1. Взаимоотношения с Эйнштейном. О первой реакции Эйнштейна на старую теорию атома Бора Бор узнал от Хевеши, который тогда тоже, как и Бор, работал у Резерфорда и широко интересовался наукой. По словам Хевеши, Эйнштейн сказал: «Это все мне очень понятно, это очень близко к тому, что я сам мог бы сделать. Но если это правильно, то это означает конец физики как науки». Его отвращала идея скачков с орбиты на орбиту.[82]

Первая личная встреча имела место в 1920 г. Эйнштейн никак не хотел принять дуалистическую концепцию света. В конце концов Бор сказал ему: «Ну что ж, обратитесь к германскому правительству, и пусть оно либо запретит дифракционные решетки и предпишет считать фотон частицей, либо запретит фотоэлементы и предпишет считать свет волной». (Интересно, что к этому времени Эйнштейн уже ввел коэффициенты излучения и получил с их помощью из своей идеи фотонов формулу Планка.)

Во время второй личной встречи Эйнштейн сказал: «Ну, давайте твердо зафиксируем сначала то, что в Ваших представлениях я могу принять с моей точки зрения, и, отправляясь от этой базы, мы будем логически рассуждать дальше». На это Бор ответил: «Я считал бы предательством по отношению к науке, если бы я согласился зафиксировать твердо что-либо в этой новой области, где все еще неясно».

Мы все, говорит Бор, должны быть бесконечно благодарны Эйнштейну за его постоянную критику квантовой механики, за нападки на нее, которые заставляли нас снова и снова искать разрешение глубоких вопросов и тем самым создавать стройную схему современной теории.

2. Об учениках. Бора спросили, каким секретом он обладает, что сумел привлечь столько блестящих учеников, создать такую школу. «Здесь нет никакого секрета, — сказал Бор, — но было два основных принципа, которых мы всегда придерживались. Во-первых, мы никогда не опасались показаться глупыми.[83] Во-вторых, мы всегда старались отметить в казалось бы окончательном результате новые вопросы и новые неясности.

[Задание 1]
По тексту о Боре и Эйнштейне ответьте на вопросы:
(а) От кого Бор узнал о первой реакции Эйнштейна на старую теорию атома Бора?
(б) В каком году состоялась первая личная встреча Бора и Эйнштейна?
(в) Каких двух основных принципов, по словам Бора, всегда придерживались в его школе?
[Задание 2] Изложите текст о Боре и Эйнштейне в двух предложениях.

[Данные набора]
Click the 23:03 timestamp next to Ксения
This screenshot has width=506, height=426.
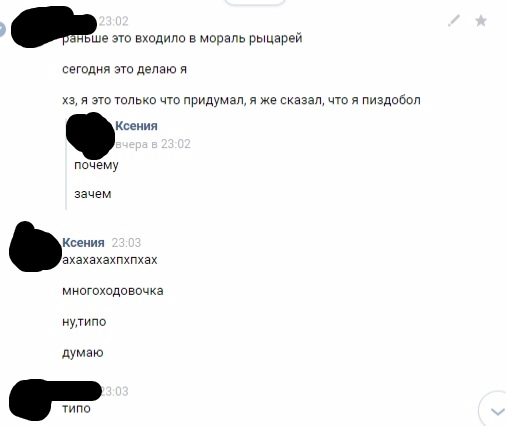(x=126, y=243)
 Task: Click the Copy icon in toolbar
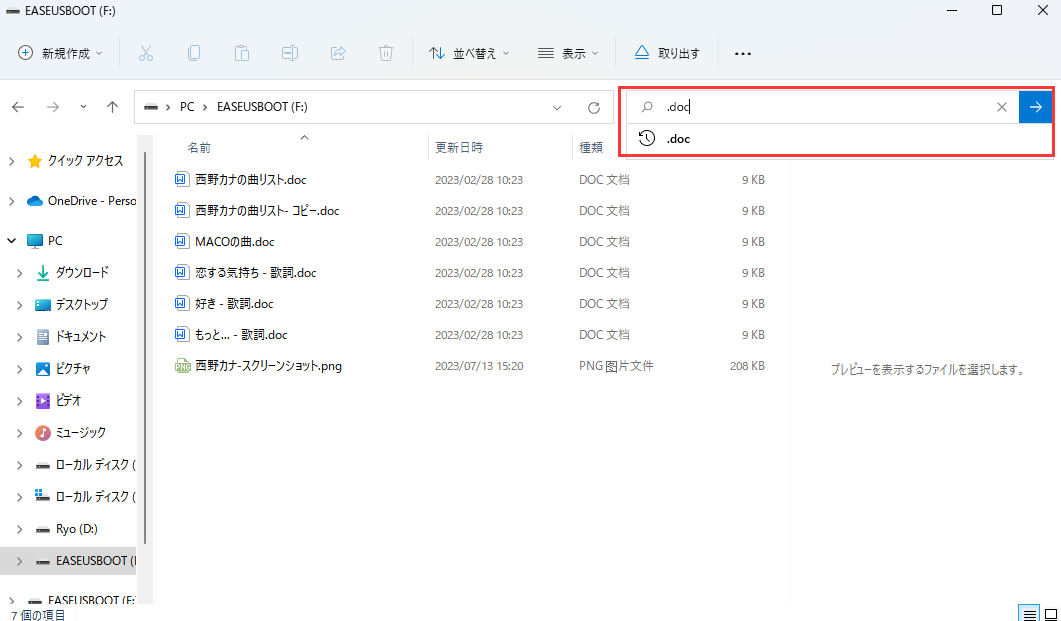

[Результат 1]
(а) От Хевеши.
(б) В 1920 г.
(в) Во-первых, никогда не опасались показаться глупыми; во-вторых, всегда старались отметить в казалось бы окончательном результате новые вопросы и новые неясности.

[Результат 2] Эйнштейна отвращала идея скачков с орбиты на орбиту, он не хотел принять дуалистическую концепцию света, а Бор отказывался твердо фиксировать что-либо в новой, еще неясной области, но считал, что все должны быть бесконечно благодарны Эйнштейну за постоянную критику квантовой механики. На вопрос о том, как ему удалось создать школу, Бор ответил, что секрета нет, а есть два принципа: не опасаться показаться глупыми и отмечать в казалось бы окончательном результате новые вопросы и неясности.